Yara
et Thaïs sont parties ce matin à Londres. Tôt levés pour aller gare du Nord
prendre l’Eurostar, RER un peu en retard, la rampe d’accès à l’Eurostar.
Beaucoup de souvenirs attachés à cette gare…
La
mémoire des trains à vapeur, quand on allait à Compiègne retrouver la famille,
les cousins cousines, oncles et tantes et ma grand mère Germaine. Je me
souviens de ma vision d’enfant à la fenêtre du train en passant la gare de St
Denis. Cette gare avant Paris, on y faisait halte avec le train de banlieue.
Arrêt, les voyageurs montrent, je suis un élément de la foule qui vit dans les
trains de banlieue. Mais, une heure après c’était autre chose… On repassait
avec le train rapide à 120 km/h en laissant tous les voyageurs sur le quai. Et
je regardais alors la gare avec le sentiment d’avoir la puissance de la vapeur,
appelé vers une autre destination que la banlieue. Le sentiment d’être appelé
vers une autre destination ne m’a jamais vraiment quitté…
On
allait aussi à Reims visiter Jules et Fernande (une cousine de maman), on arrivait
par le train de banlieue Ermont Paris et on sortait de la gare pour rejoindre à
pied la gare de l’Est. 5 minutes de marche, je donnais la main à mes parents et
j’étais heureux de prendre un nouveau train rapide… Les wagons avaient encore
des photos de paysage en noir en blanc et la fameuse mention qui conseillait de
ne pas se pencher aux fenêtres. Avec les années, papa a acquis le droit de
voyager en première classe et nous aussi… J’aimais encore plus les fauteuils
rembourrés des premières classes… Quelle nostalgie aujourd’hui quand je prends
les trains du Kazakhstan… En moins bon état que les wagons des années 60 en
France… Mais Jules et Fernande ont disparu, les cousins et cousines ont grandi,
papa a acheté une voiture et je ne suis plus allé à Compiègne ni à Reims, j’ai
plutôt pris la direction de Rennes, dès 1972 pour commencer l’université. Je
crois me souvenir avoir encore pris des trains tractés à la vapeur à cette
date… Je vérifierai ! Mais je n’ai pas fait d’infidélité à la gare du
Nord, je retournais voir papa et maman domiciliés à Mitry Claye…
Je
me rappelle aussi les cours de guitare que je prenais dans la cantine qui était
située à coté de la gare. Je venais de Sannois chaque jeudi après midi. Mon
professeur était contracté par la SNCF, c’était un guitariste de jazz qui m’a
appris les bases : « le ciel, le soleil et la mer », « la
mer » de Charles Trenet furent les premiers morceaux que j’appris à jouer.

**Consigne:**
Indiquez pour chaque affirmation si elle concorde avec le texte, en répondant par oui ou par non et en citant à l’identique les mots décisifs du texte : 1. Dans les souvenirs d’enfance évoqués, on prenait le train pour aller retrouver la famille à Compiègne. 2. Pour aller à Reims, on se rendait en taxi de la gare du Nord à la gare de l’Est. 3. Les cours de guitare avaient lieu le jeudi après-midi. Répondez en vous fondant uniquement sur le texte.

**Données:**
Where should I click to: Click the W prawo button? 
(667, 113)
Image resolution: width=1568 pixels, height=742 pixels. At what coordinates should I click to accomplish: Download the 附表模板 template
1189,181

**Corrigé:**
1. Oui : « quand on allait à Compiègne retrouver la famille ».
2. Non : « on sortait de la gare pour rejoindre à pied la gare de l’Est ».
3. Oui : « Je venais de Sannois chaque jeudi après midi. »